- [Document section]
CPG companies capitalize on brand recognition with collaborations

The presence of co-branded food product offerings exploded in 2019 across a wide variety of categories. These items from legacy food brands allow companies to enter new food and beverage categories without the need to establish an entirely new brand or product.

The 2019 National Association of Convenience Stores Show previewed upcoming consumer packaged goods releases, several of which included new collaboration products from food companies. Notable launches last year included a Coca-Cola flavor of Tic Tacs, Snack Pack Fanta Gels in three of the soda’s flavors, Starburst-flavored Yoplait yogurt and a huge selection of brand mashup cereals: Post debuted a Twinkies cereal in collaboration with Hostess, General Mills launched branded cereals with several candies including Hershey Kisses and Jolly Rancher and Peeps partnered with Kellogg to release its cereal version.

Brand recognition: Win-win for all

"In developing a cereal version of the iconic Twinkies, our top priority was focused on delivering the great Twinkies flavor in each bite," Josh Jans, brand manager of cereal partnerships at Post Consumer Brands, said to Food Business News

The goal of this cereal -- and of all brand collaboration food products -- is to deliver the taste that consumers are already familiar with, but in the form of a different familiar product. That brand recognition of both taste and product is exactly what appeals to food companies when creating mashup offerings. That brand recognition can also translate into customer loyalty; Consumers who already enjoy Twinkies or Post cereal will likely be more inclined to purchase these collaborations, regardless of the brand’s entrance into a new category. 

Beyond the grocery aisle

Food brand mashups aren’t only hitting the grocery aisle -- it’s flowing into foodservice as well. Kellogg’s Cheez-It brand partnered with restaurant chain Pizza Hut to create the Stuffed Cheez-It Pizza, a calzone-like menu item featuring a crust made with sharp cheddar Cheez-Its. Chief Brand Officer at Pizza Hut Marianne Radley cited the item as a great grab-and-go option, especially since restaurants have been seeking ways to increase sales of snacks.

- [Input data]
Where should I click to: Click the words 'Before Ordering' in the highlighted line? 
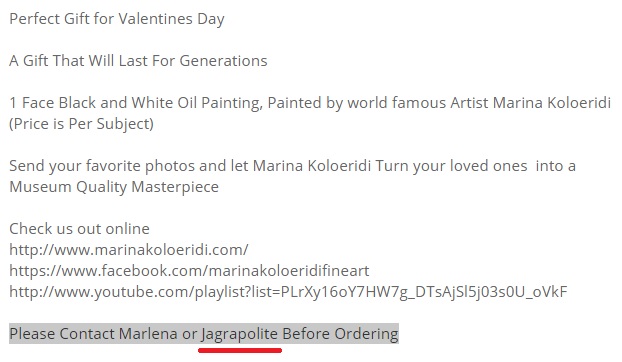coord(340,334)
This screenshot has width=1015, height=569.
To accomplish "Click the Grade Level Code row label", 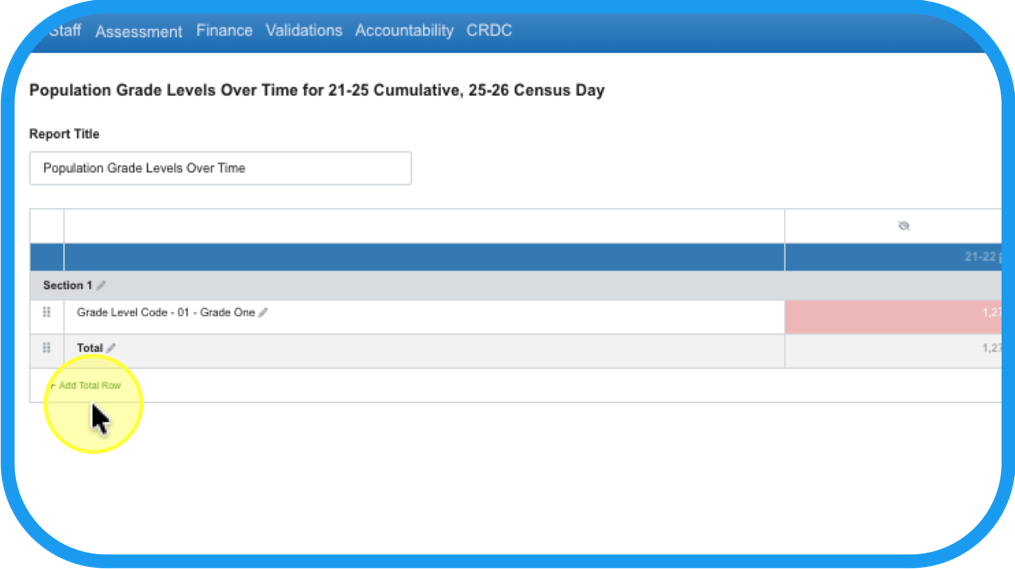I will pyautogui.click(x=165, y=313).
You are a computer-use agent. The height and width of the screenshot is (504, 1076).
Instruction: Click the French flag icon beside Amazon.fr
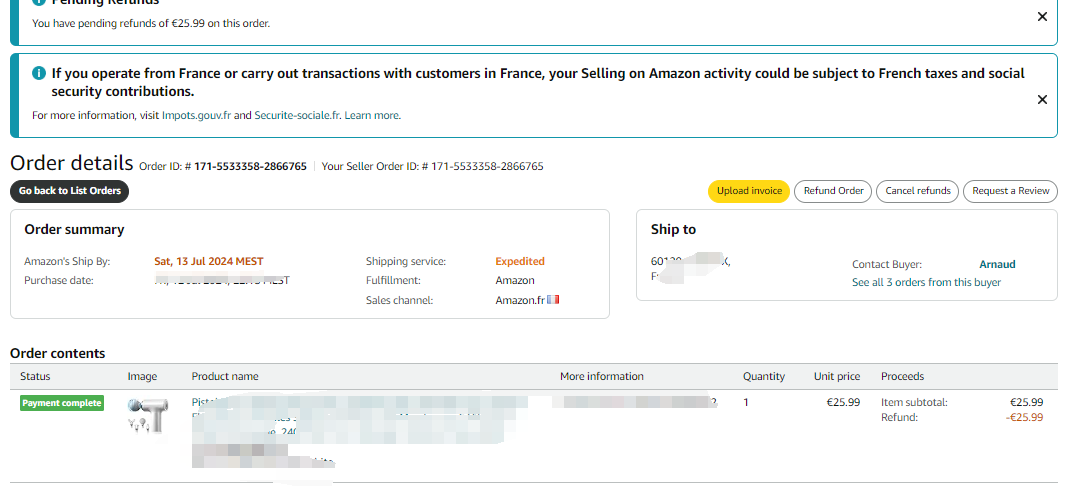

- [Tasks]
1. In the article on co-branded food products, which company did Post partner with to launch its Twinkies cereal?
2. Extend the article on co-branded food products past its final sentence.

- [Responses by item number]
1. Hostess

2.
The Cheez-It and Pizza Hut hybrid isn’t the only co-branded fast-casual menu item of note: the original viral instance of this product type was Taco Bell’s Doritos Locos Taco. When the taco was introduced in 2012, the chain reportedly sold over a billion units

"The idea sounds really simple, but it has to deliver on two fronts: the classic Taco Bell taste and the distinctive Doritos experience," Taco Bell Product Developer Steven Gomez told Business Insider, emphasizing the mashup menu item’s familiarity being incorporated into another product. Consumers want to recognize the flavor and crunch of the Doritos but still have a function Taco Bell taco.

CPG brands even branched into co-branded products outside of food categories in 2019. Ice cream producer Halo Top collaborated with ColourPop Cosmetics this summer to create a makeup collection. AriZona Iced Tea partnered with athletic brand Adidas to create branded sneakers while Cheetos and retailer Forever 21 released a line of snack-inspired clothing.

"Flaming Hot Cheetos fans are so fanatical, and over the past couple of years, we have seen their love for this food illustrated all over pop culture, and in particular, via social media,” Forever 21’s Vice President of Merchandising Linda Chang said in a statement. 

The non-food product debuts serve a different purpose from the CPG items you find at a grocery or restaurant; rather than permanently entering a new category -- many of the co-branded products are limited-edition -- these makeup or clothing offerings often serve a marketing function as well as a new source of revenue. 

Brand mashups proved plentiful l in 2019 with CPG companies -- as well as restaurants and other non-food brands -- harnessing the brand recognition of one another to enter new categories with a built-in customer base.